Just thought I'd throw all that out there for you!  I'm very happy with my Intuos4 Small, and I overall say it would be a wonderful upgrade from any Graphire tablet.  I hope some of this helps!


----------



## Arshes Nei (Nov 13, 2009)

Just some words of caution. A small tablet can lead to RSI if you draw a lot, so for less you can get an Intuos3 medium and save some trouble. The other thing to look at is nib wear. Intuos4 has a high amount of nib wear compared to its predecessors. I can wear down a nib in one day depending on how much drawing and painting I do. So if you don't want to spend the money on nibs, I'd advise going with the older model.
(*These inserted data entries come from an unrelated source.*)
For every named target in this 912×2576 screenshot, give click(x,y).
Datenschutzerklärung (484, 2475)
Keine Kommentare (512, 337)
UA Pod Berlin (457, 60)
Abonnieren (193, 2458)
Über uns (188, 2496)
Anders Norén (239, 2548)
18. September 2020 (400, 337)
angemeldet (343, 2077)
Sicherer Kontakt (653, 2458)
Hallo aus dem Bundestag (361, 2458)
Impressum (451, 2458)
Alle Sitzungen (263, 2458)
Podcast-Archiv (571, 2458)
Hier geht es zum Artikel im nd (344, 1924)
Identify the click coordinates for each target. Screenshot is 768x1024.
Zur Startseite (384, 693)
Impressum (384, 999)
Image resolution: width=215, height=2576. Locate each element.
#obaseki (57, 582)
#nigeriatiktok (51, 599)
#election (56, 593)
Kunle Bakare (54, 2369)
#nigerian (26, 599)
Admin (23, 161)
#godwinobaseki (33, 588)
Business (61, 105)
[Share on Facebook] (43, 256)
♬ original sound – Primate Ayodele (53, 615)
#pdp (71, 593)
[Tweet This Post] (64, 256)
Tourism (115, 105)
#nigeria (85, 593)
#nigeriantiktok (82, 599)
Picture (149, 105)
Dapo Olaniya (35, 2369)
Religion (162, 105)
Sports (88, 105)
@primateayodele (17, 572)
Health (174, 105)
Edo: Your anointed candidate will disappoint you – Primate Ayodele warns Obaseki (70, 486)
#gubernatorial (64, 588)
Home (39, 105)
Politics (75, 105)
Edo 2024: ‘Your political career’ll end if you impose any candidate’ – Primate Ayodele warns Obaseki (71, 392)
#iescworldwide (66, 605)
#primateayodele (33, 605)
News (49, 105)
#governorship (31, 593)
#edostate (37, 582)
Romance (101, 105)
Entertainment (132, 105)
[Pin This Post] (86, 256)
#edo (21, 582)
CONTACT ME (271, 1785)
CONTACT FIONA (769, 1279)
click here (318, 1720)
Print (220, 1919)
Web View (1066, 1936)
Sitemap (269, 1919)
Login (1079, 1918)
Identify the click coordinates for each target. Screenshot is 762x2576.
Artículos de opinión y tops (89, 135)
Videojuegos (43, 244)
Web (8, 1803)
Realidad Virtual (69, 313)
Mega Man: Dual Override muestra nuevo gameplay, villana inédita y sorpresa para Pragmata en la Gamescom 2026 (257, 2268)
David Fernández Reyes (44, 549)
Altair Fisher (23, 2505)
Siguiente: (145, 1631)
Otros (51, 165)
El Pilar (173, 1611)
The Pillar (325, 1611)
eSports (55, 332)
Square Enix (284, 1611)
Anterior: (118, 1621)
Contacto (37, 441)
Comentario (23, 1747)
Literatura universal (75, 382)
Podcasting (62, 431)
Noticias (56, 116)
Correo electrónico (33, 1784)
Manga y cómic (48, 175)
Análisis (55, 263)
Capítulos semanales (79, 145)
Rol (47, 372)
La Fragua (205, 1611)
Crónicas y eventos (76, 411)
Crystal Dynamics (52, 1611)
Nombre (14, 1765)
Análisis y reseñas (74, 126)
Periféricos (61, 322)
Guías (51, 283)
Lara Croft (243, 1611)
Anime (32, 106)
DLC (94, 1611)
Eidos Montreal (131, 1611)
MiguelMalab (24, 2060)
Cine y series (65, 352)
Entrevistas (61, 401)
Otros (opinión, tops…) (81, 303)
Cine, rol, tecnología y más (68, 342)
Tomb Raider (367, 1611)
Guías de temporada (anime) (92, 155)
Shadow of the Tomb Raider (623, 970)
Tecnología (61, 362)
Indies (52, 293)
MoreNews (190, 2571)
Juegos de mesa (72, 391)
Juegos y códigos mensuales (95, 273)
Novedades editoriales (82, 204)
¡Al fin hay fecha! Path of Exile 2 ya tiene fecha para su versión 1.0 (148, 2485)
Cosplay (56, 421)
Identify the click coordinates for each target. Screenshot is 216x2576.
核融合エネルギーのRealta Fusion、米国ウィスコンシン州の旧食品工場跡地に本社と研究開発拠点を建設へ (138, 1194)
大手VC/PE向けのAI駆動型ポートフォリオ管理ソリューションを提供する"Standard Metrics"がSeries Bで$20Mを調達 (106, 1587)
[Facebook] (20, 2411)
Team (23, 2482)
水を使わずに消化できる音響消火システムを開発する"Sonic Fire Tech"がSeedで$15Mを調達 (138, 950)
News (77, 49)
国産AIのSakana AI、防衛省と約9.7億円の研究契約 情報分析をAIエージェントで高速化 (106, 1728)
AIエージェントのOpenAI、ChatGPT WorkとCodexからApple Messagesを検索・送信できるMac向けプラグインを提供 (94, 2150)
It doesn't bother me, I don't mind paying for it, but I know this is a sore spot with many people wary frugal with art supplies.


----------



## Vinay (Nov 14, 2009)

http://forum.wacom.eu/viewtopic.php?f=2&t=1438&st=0&sk=t&sd=a

If I knew about this before I bought my Intuos4 I would have gone for the Intuos3. They are pretty much the same overall painting experience, except that the Intuos4 has a fatal flaw with the new surface that you would lose all your precious nibs in about a month's use unless you do a few "tricks" like put a paper on the wacom.

My sister has an Intuos3 and it's wonderful. Intuos4 offers nothing worth the money especially considering what I mentioned above.

If you're wondering about the buttons and led display, don't bother considering it into your decision. They're pretty much uselss.


----------